▸ EXERCISE INPUTS:
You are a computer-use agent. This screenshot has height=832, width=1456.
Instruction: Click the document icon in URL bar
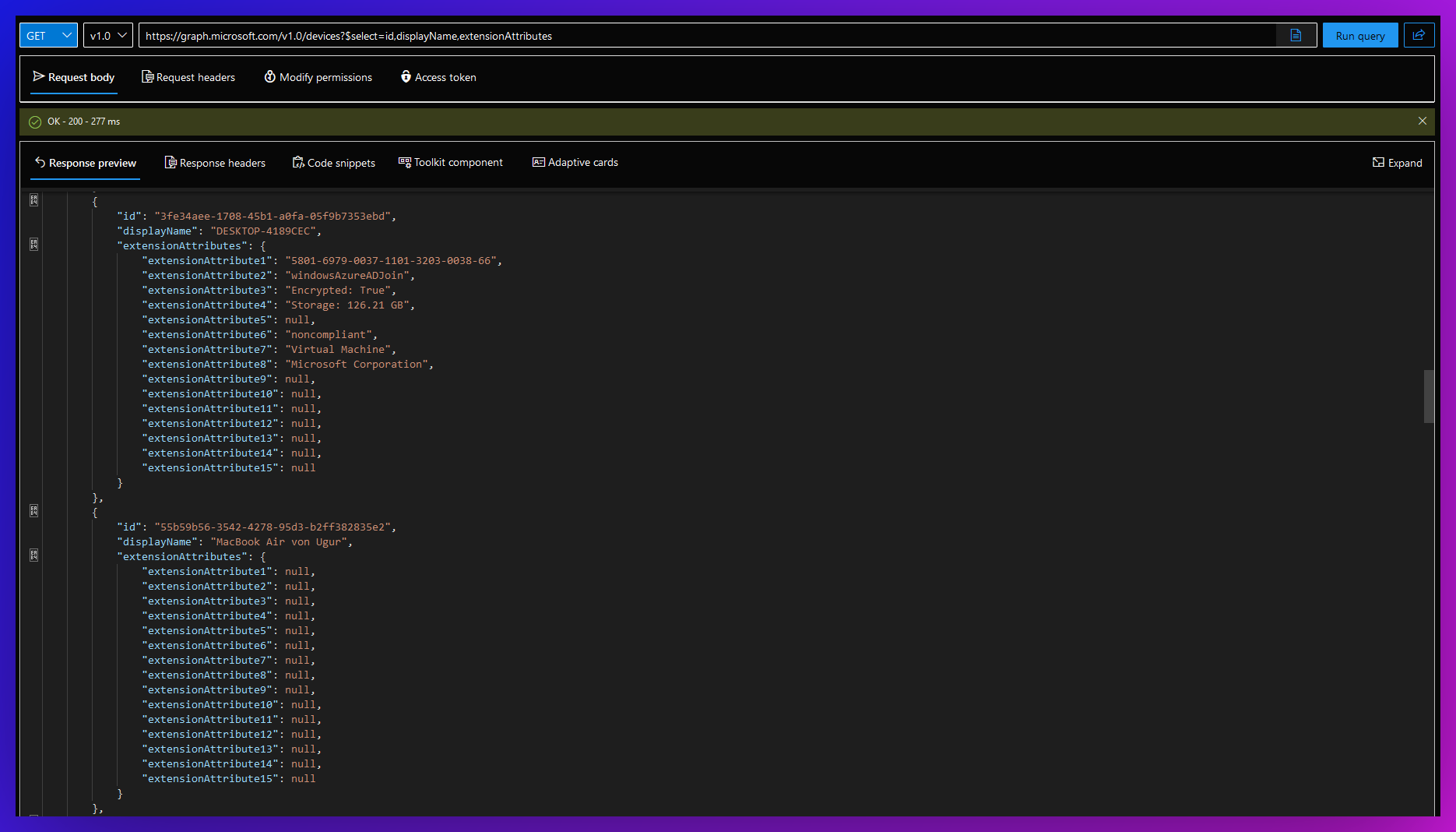pyautogui.click(x=1296, y=35)
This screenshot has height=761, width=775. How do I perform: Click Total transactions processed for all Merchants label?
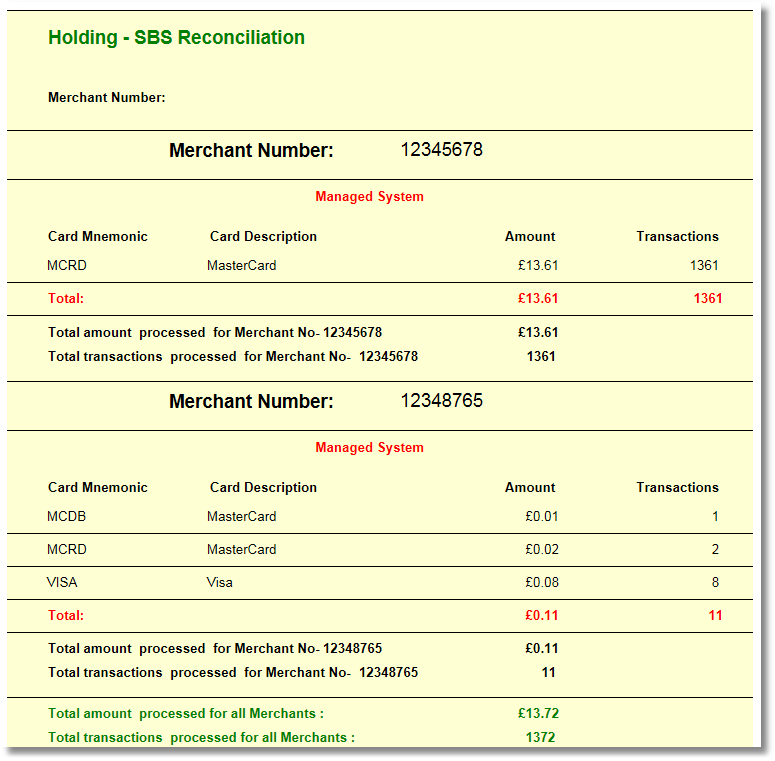[201, 738]
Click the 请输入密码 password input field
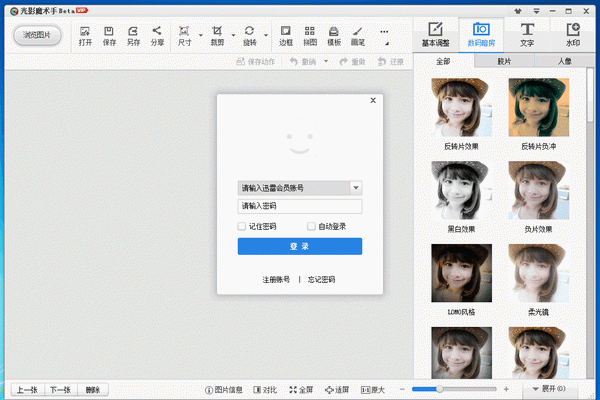Viewport: 600px width, 400px height. [x=299, y=206]
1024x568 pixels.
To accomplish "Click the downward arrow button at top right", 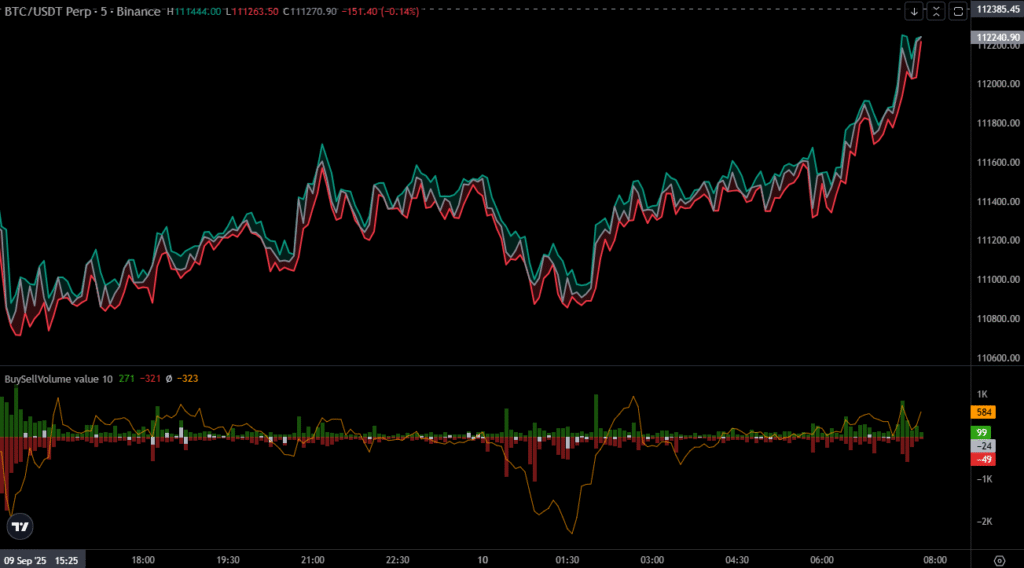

▸ TASK ITEM: In the copy, include every entry above exactly and leave out each picture.

▸ YOUR SOLUTION:
You are a computer-use agent. This screenshot has height=832, width=1456.
Instruction: Click the document icon in URL bar
pyautogui.click(x=1296, y=35)
This screenshot has height=761, width=775. How do I perform: Click Total transactions processed for all Merchants label?
[201, 738]
Click the 请输入密码 password input field
Viewport: 600px width, 400px height. [x=299, y=206]
1024x568 pixels.
To accomplish "Click the downward arrow button at top right", 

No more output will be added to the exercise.